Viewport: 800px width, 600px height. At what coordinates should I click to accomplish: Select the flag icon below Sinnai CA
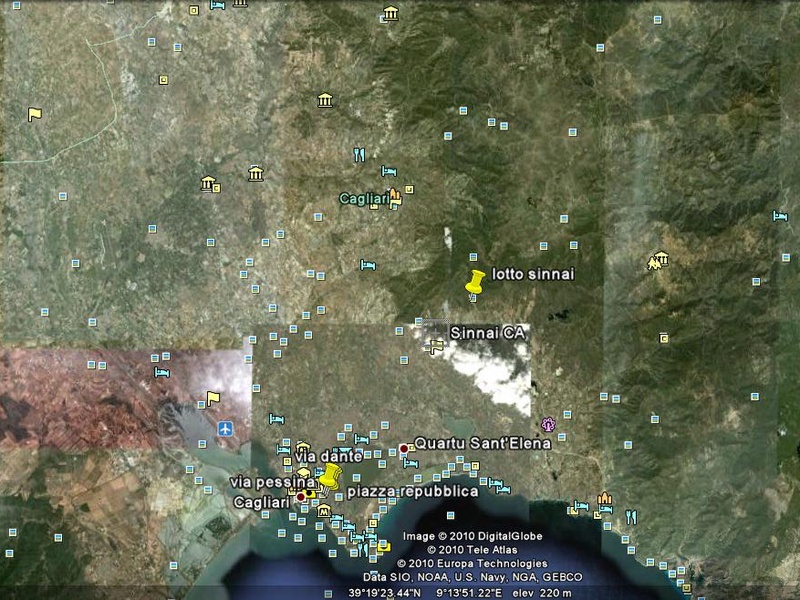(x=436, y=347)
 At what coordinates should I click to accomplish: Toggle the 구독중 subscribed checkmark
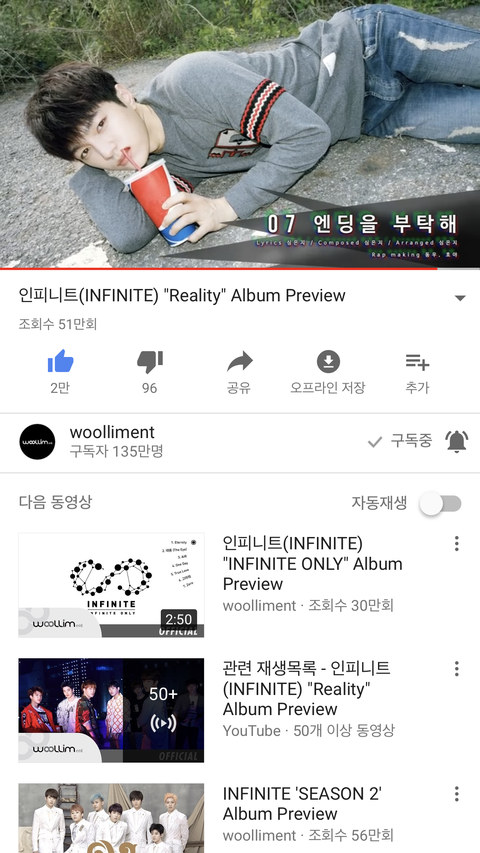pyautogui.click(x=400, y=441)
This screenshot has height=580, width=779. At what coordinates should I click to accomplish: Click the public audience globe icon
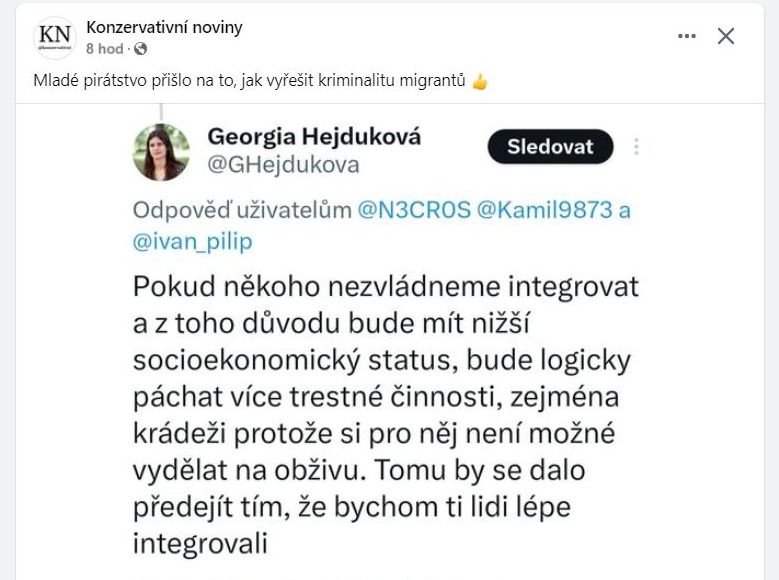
---
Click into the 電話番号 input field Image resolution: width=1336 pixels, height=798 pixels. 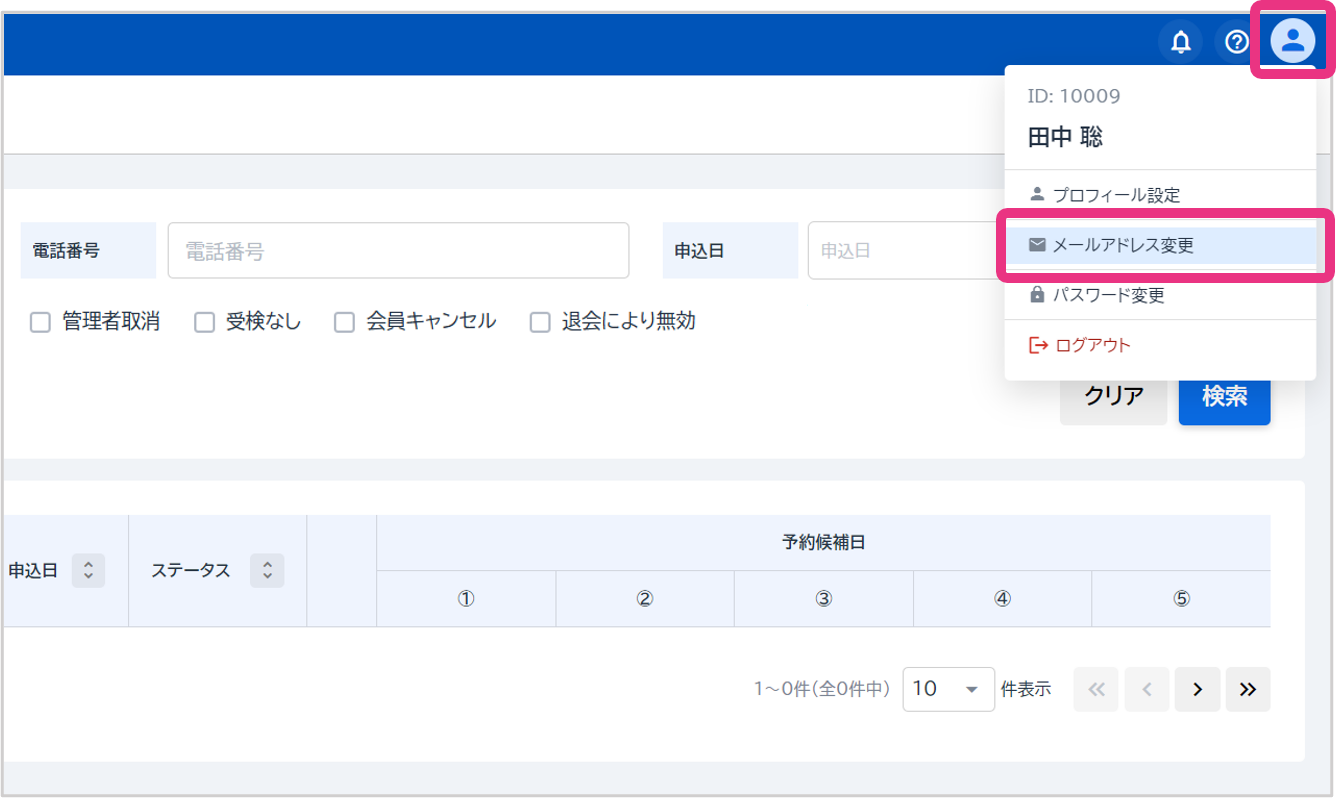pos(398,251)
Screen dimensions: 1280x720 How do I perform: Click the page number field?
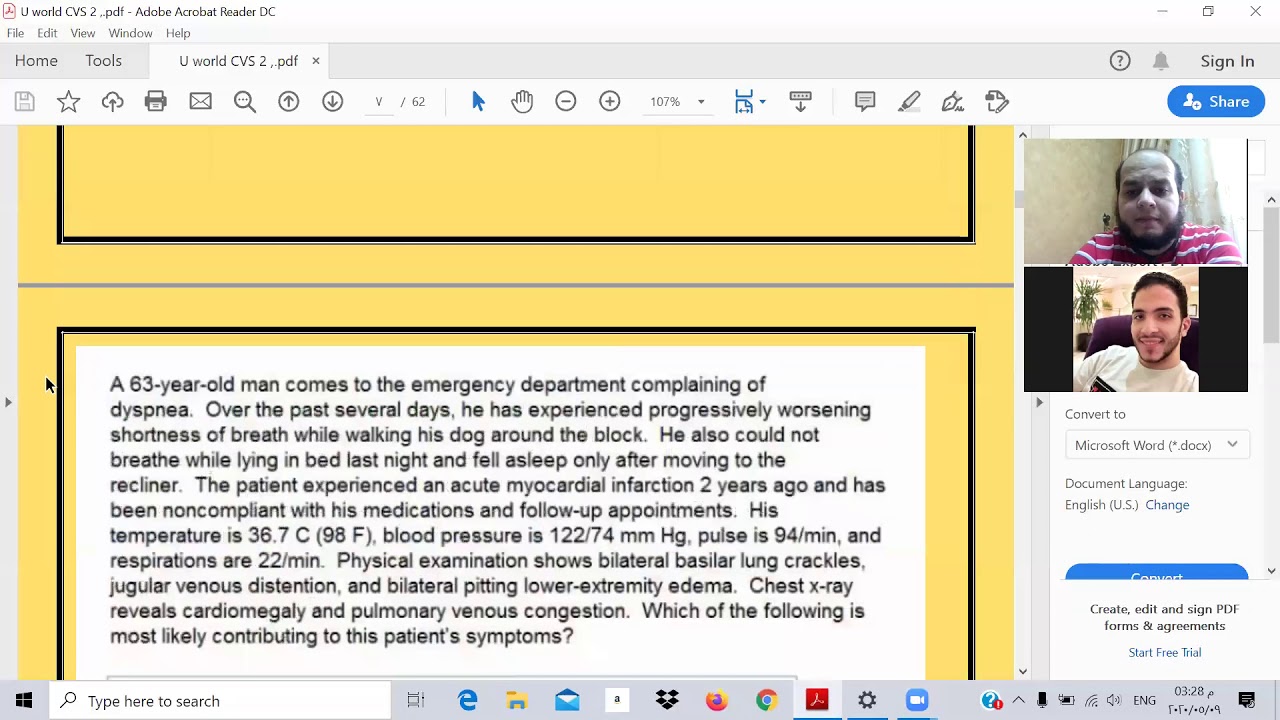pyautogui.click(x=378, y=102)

▶ **ASSIGNED TASK**
Exactly the lines above, from the one containing "Viewport: 800px width, 600px" down to the one containing "This screenshot has", are to be repeated, including both ends. Pictures are not part of the copy.

▶ **ANSWER SPACE**
Viewport: 800px width, 600px height. At what coordinates should I click to accomplish: Select the flag icon below Sinnai CA
(x=436, y=347)
 At what coordinates should I click to accomplish: Toggle the 구독중 subscribed checkmark
pyautogui.click(x=400, y=441)
This screenshot has height=580, width=779. At what coordinates should I click to accomplish: Click the public audience globe icon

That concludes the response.